## What is expected
In the records below, find the line containing "Screen dimensions: 549x310" and the line containing "Task: Click the". Give again exactly those lines and every line between them, omitting the pictures.

[Supplied material Boundary: Start]

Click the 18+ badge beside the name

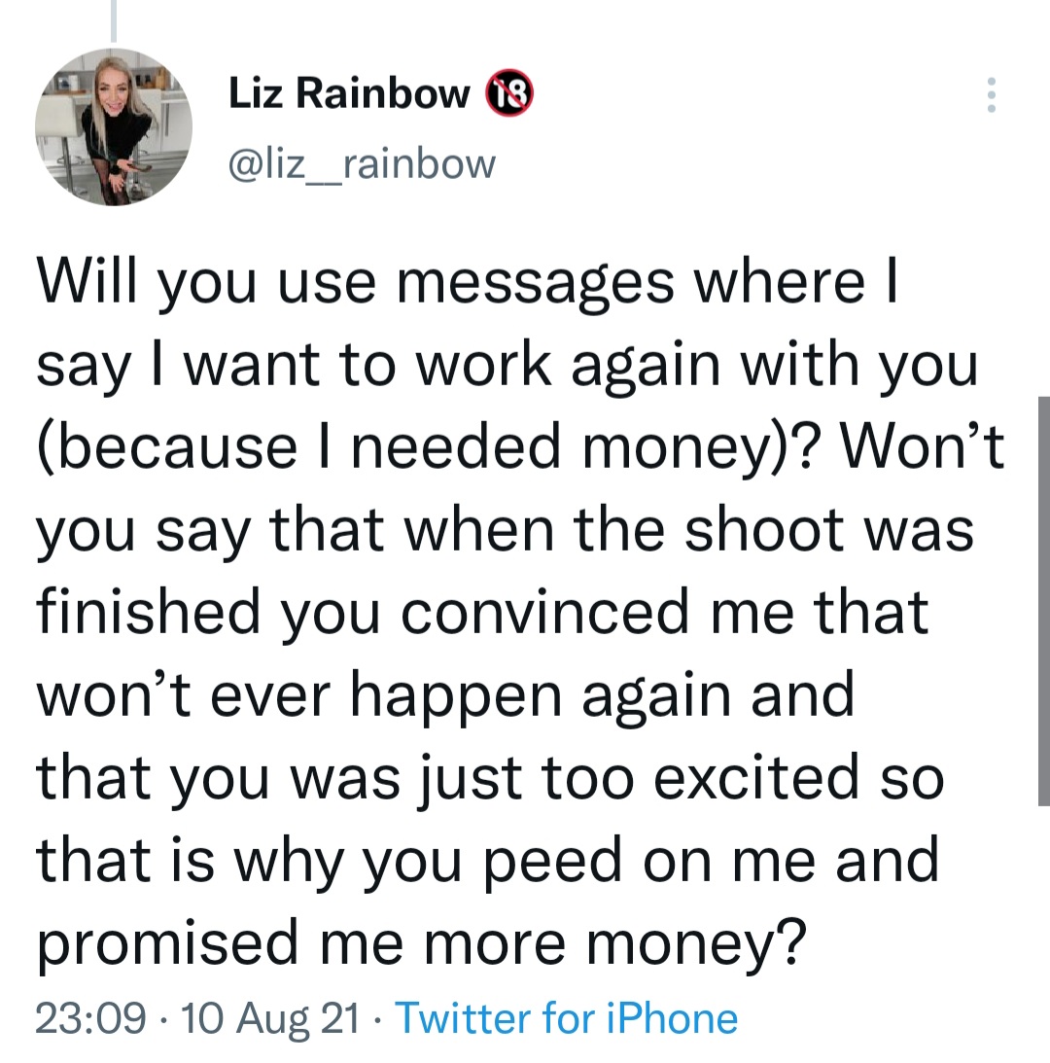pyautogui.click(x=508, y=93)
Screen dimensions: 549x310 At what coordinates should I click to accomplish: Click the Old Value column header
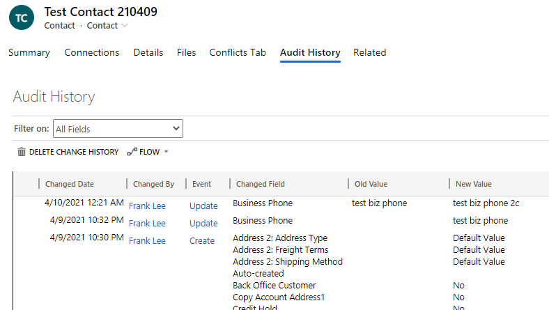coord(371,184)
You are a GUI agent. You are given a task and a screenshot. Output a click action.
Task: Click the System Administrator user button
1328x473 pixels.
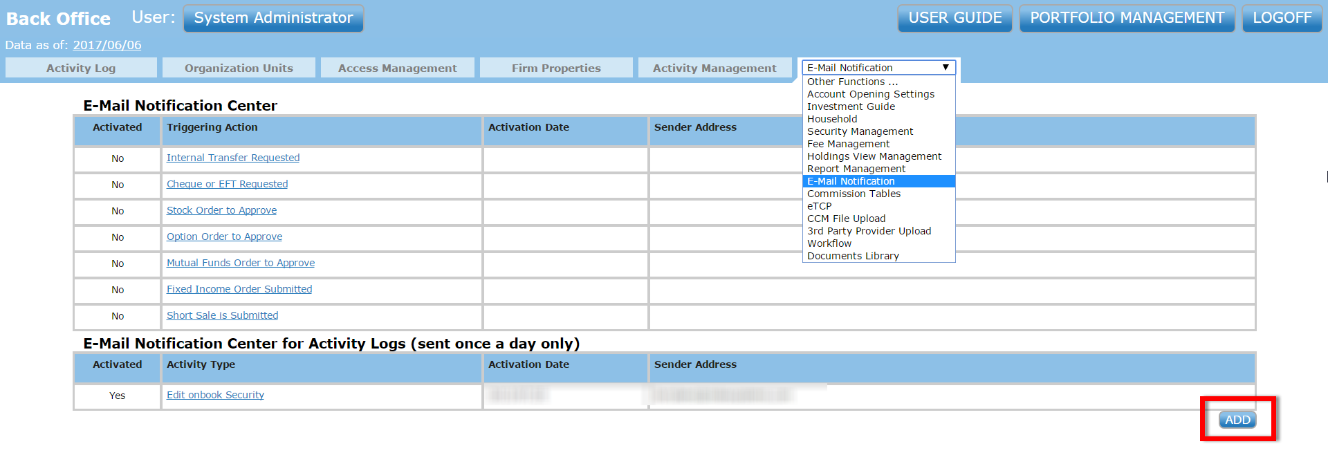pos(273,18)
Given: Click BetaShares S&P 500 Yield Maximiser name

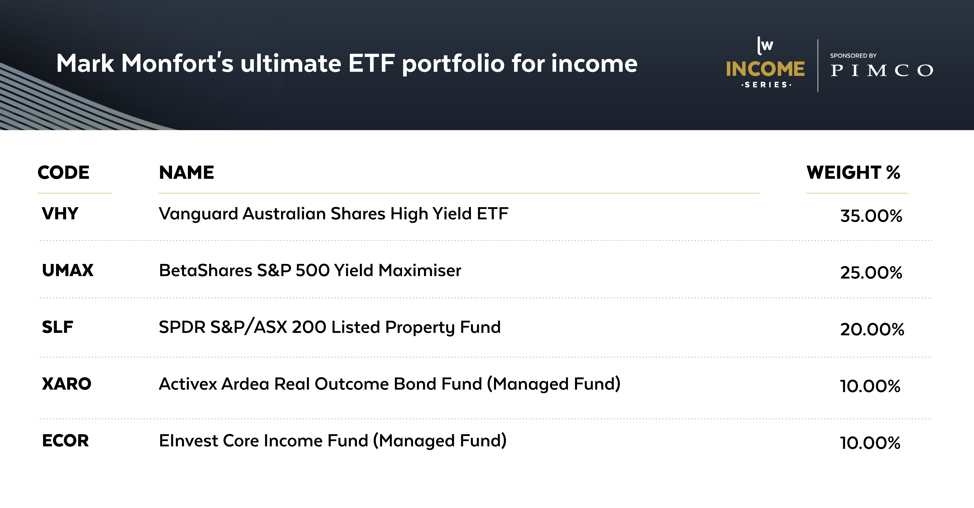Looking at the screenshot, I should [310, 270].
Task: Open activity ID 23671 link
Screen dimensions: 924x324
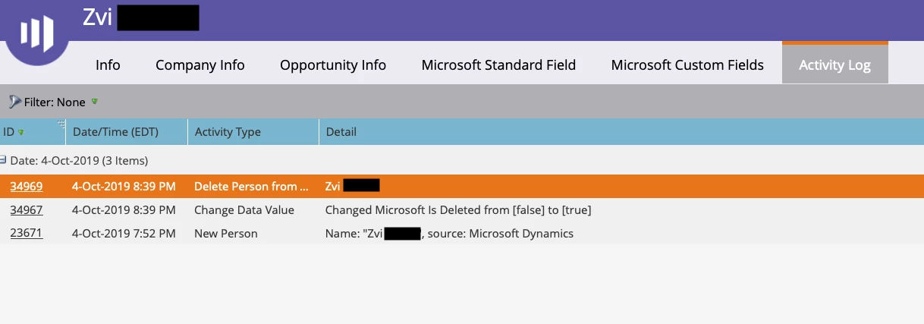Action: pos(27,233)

[Supplied material Boundary: End]
[Supplied material Boundary: Start]

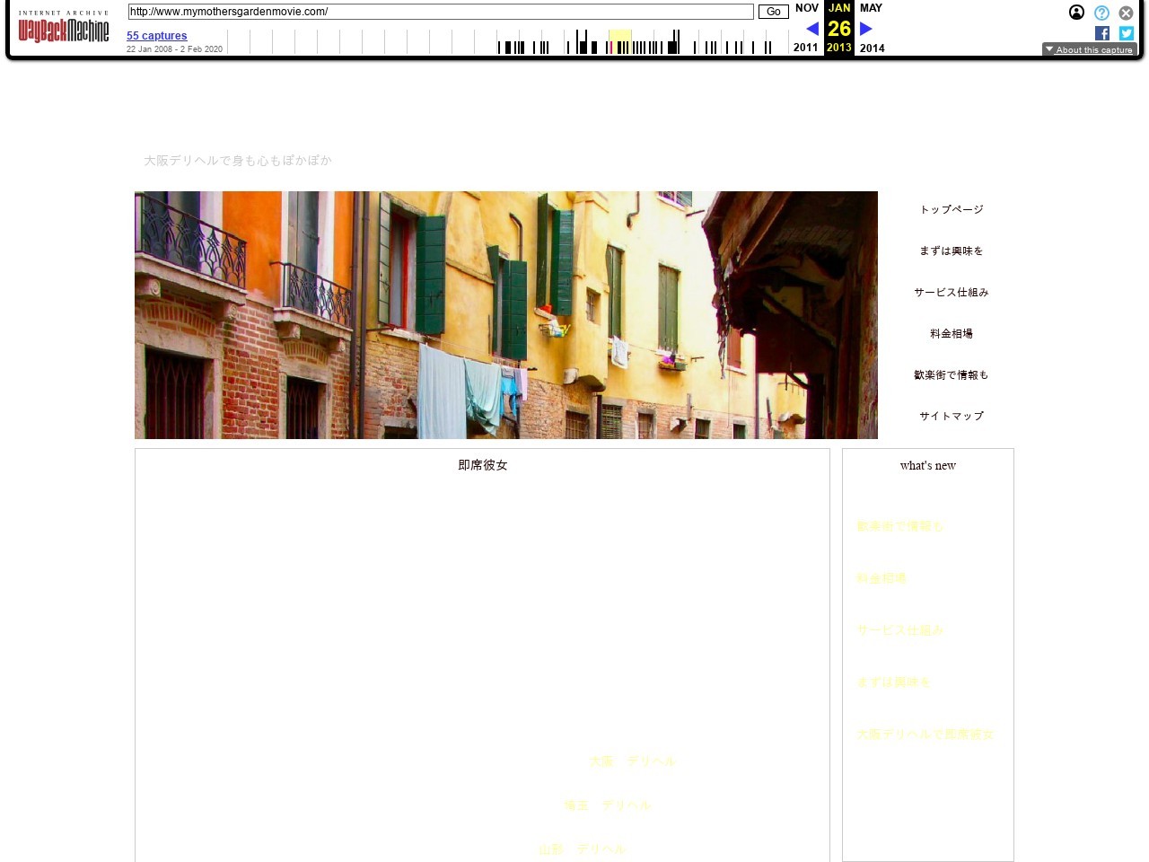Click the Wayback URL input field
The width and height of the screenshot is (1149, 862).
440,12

[Supplied material Boundary: End]

## Output for this task
Screen dimensions: 549x310 At what coordinates should I click to accomplish: Click the Old Value column header
coord(371,184)
You are a GUI agent. You are given a task and a screenshot. Output a click action.
Task: Click the System Administrator user button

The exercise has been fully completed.